Onder het Wetsverbond moesten plaatsen en dingen die verontreinigd waren, gereinigd worden. Als er een moord was gepleegd en de dader niet bekend was, moest eerst door meting vastgesteld worden welke stad het dichtst bij de plaats van het misdrijf lag. De oudere mannen van die stad moesten dan (als vervanging voor de moordenaar) een jonge koe nemen waarmee nog niet was gewerkt en dit dier in een stroomdal waarin water vloeide de nek breken, waarna zij zich symbolisch moesten reinigen van elke verantwoordelijkheid door boven het dier hun handen in onschuld te wassen en te smeken dat hun geen bloedschuld ten laste gelegd zou worden. — Deut. 21:1-9.
Kleding en vaten die met dode lichamen in aanraking kwamen of anderszins verontreinigd werden, moesten volgens vastomlijnde regels worden gereinigd (Lev. 11:32-35; 15:11, 12). Wanneer zich in een kledingstuk of in de muren van een huis melaatsheid ontwikkelde, was dat een veel ernstiger aangelegenheid, want indien de plaag geen halt kon worden toegeroepen en zich scheen uit te breiden, moest het kledingstuk vernietigd of het huis tot de grond toe afgebroken worden. — Lev. 13:47-59; 14:33-53.
Oorlogsbuit moest gereinigd worden voordat het in de legerplaats kon worden gebracht. Brandbare voorwerpen moesten met water worden gewassen, maar metalen voorwerpen moesten door het vuur gaan. — Num. 31:21-24.
Christelijke reinheid
Christenen staan niet onder de Wet en haar reinigingsvoorschriften, al waren de Wet en de daarmee verband houdende gebruiken in de dagen dat Jezus op aarde was nog van kracht (Joh. 11:55). De Wet had „een schaduw . . . van de toekomstige goede dingen”; ’de werkelijkheid behoort Christus toe’ (Hebr. 10:1; Kol. 2:17). Derhalve schreef Paulus over deze reinigingsvoorschriften: „Ja, bijna alle dingen worden volgens de Wet met bloed gereinigd [Mozes besprenkelde het boek, het volk, de tent en de vaten met bloed], en indien er geen bloed wordt vergoten, geschiedt er geen vergeving. Daarom was het noodzakelijk dat de voorafbeeldingen van de dingen in de hemelen door deze middelen gereinigd werden.” „Want indien het bloed van bokken en van stieren en de as van een vaars, waarmee de verontreinigden besprenkeld worden, zodanig heiligt dat het vlees rein wordt, hoeveel te meer zal dan het bloed van de Christus, die door een eeuwige geest zichzelf zonder smet aan God heeft geofferd, ons geweten reinigen van dode werken, opdat wij heilige dienst voor de levende God kunnen verrichten?” — Hebr. 9:19-23, 13, 14.

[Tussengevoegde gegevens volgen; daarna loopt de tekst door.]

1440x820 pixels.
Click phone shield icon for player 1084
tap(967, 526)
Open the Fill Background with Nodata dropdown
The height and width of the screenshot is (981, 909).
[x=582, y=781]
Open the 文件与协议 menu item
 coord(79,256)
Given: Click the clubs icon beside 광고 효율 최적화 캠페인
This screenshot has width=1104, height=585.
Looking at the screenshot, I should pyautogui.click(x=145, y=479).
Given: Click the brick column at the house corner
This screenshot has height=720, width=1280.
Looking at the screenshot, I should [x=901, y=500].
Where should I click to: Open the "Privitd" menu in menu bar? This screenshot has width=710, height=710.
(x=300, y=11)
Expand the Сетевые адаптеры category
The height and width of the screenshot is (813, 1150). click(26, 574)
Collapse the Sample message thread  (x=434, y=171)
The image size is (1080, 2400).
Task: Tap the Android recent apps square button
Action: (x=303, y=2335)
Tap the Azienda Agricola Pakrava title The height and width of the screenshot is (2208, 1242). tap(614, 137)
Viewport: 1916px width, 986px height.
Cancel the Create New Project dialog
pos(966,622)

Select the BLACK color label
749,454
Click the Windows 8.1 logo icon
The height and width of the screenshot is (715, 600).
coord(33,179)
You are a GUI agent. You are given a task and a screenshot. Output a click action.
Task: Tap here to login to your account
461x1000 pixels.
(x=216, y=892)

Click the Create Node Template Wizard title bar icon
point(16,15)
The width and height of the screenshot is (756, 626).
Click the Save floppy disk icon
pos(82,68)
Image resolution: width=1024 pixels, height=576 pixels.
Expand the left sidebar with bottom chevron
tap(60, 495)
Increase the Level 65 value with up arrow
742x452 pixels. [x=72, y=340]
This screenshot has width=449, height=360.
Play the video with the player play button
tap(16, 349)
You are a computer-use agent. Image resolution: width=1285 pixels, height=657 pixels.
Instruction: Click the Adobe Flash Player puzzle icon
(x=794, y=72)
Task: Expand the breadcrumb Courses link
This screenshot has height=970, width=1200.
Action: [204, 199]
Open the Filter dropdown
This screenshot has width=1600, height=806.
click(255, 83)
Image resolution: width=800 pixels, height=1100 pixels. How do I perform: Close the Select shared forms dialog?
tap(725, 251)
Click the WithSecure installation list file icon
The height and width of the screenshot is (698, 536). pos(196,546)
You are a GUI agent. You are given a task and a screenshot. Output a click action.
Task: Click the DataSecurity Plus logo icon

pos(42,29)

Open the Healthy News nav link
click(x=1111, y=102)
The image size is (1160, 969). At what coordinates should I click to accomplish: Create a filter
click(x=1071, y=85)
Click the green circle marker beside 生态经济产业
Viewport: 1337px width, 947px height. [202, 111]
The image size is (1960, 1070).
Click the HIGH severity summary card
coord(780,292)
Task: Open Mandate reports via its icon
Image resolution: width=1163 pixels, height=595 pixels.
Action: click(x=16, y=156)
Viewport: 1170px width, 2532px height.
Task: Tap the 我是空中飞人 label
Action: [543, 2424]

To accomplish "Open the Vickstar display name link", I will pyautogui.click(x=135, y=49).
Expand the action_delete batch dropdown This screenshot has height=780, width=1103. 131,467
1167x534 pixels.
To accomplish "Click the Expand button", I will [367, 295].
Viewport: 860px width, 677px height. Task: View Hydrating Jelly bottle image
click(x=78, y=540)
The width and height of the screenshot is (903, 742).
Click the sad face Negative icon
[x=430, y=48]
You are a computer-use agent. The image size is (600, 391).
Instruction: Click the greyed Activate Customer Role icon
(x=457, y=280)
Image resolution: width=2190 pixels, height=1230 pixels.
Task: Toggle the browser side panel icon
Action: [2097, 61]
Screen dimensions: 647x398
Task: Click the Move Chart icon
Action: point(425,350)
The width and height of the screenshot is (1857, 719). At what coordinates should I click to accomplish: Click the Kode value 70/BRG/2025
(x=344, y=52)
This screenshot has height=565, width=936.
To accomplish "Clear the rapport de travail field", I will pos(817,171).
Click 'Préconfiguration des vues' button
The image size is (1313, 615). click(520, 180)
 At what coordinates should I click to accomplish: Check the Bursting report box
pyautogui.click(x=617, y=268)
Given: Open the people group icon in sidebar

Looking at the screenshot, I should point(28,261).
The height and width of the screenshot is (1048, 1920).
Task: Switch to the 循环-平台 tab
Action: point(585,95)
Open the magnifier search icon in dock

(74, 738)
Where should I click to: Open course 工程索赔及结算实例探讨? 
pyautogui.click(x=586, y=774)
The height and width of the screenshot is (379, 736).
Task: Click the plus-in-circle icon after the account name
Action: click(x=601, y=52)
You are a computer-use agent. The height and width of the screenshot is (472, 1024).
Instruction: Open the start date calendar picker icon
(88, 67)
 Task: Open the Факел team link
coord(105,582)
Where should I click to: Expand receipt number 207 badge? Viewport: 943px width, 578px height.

Het is dus het bloed van de Heer Jezus Christus dat christenen van alle zonde en onrechtvaardigheid reinigt (1 Joh. 1:7, 9). „Christus [heeft] de gemeente . . . liefgehad en zich voor haar . . . overgeleverd om haar te heiligen, haar reinigend met het bad des waters door middel van het woord,” opdat ze vlekkeloos, heilig en zonder smet zou zijn, „een volk . . . dat uitsluitend zijn eigendom zou zijn, ijverig voor voortreffelijke werken” (Ef. 5:25-27; Tit. 2:14). Geen enkel lid van deze christelijke gemeente dient daarom ooit te „vergeten dat hij van zijn lang geleden begane zonden gereinigd is”; in plaats daarvan dient hij ermee voort te gaan de vrucht van Gods geest aan de dag te leggen (2 Petr. 1:5-9), bedenkend dat God ’elke rank die vrucht draagt, reinigt, opdat ze meer vrucht mag dragen’. — Joh. 15:2, 3.
Christenen moeten daarom een hoge maatstaf van fysieke, morele en geestelijke reinheid handhaven en zich hoeden voor „elke verontreiniging van vlees en geest” (2 Kor. 7:1). Daar Jezus zei dat ’niet datgene wat in de mens komt hem verontreinigt, maar datgene wat van de mens uitgaat’, hechten degenen die voordeel trekken van Christus’ reinigende bloed grotere waarde aan geestelijke reinheid en behouden zij voor God „een rein hart” en „een rein geweten” (Mark. 7:15; 1 Tim. 1:5; 3:9; 2 Tim. 1:3). Voor zulke personen met een rein geweten ’zijn alle dingen rein’, maar voor ongelovige personen met een bezoedeld geweten „is niets rein” (Tit. 1:15). Degenen die rein en zuiver van hart willen blijven, slaan acht op de raad uit Jesaja 52:11: „Raakt niets onreins aan; . . . houdt u rein, gij die het gerei van Jehovah draagt” (Ps. 24:4; Matth. 5:8). Omdat zij dit doen, zijn hun „handen” in figuurlijk opzicht gereinigd (Jak. 4:8) en handelt God met hen als reine personen. — 2 Sam. 22:27; Ps. 18:26; zie ook Daniël 11:35; 12:10.
Ondanks alles wat Paulus over deze zaken en hun zinnebeeldige betekenis schreef, hield hij zich toch bij één gelegenheid aan de vereisten van de oude Wet door zich in de tempel ceremonieel te reinigen. Dit deed hij echter opdat de joden geen reden zouden hebben om tegen hem samen te scholen dan alleen wegens de naam van Christus; hierdoor bewees Paulus dat hij er ten onrechte van beschuldigd werd een overtreder van de Wet te zijn (Hand. 21:23, 24; 24:18). In dezelfde trant beredeneerde de apostel ook dat hij ervan zou afzien bepaalde spijzen — zelfs al waren die op zich rein — te nuttigen als hij door het eten daarvan zijn broeder tot struikelen zou brengen (Rom. 14:14, 15, 20, 21; 1 Kor. 8:13). In dit alles toonde Paulus dat de redding van anderen hem heel na aan het hart lag, zodat hij van zijn kant al het mogelijke deed om hen te helpen die redding deelachtig te worden. Daarom kon hij zeggen: „Ik [ben] rein . . . van het bloed van alle mensen.” — Hand. 20:26; 18:6.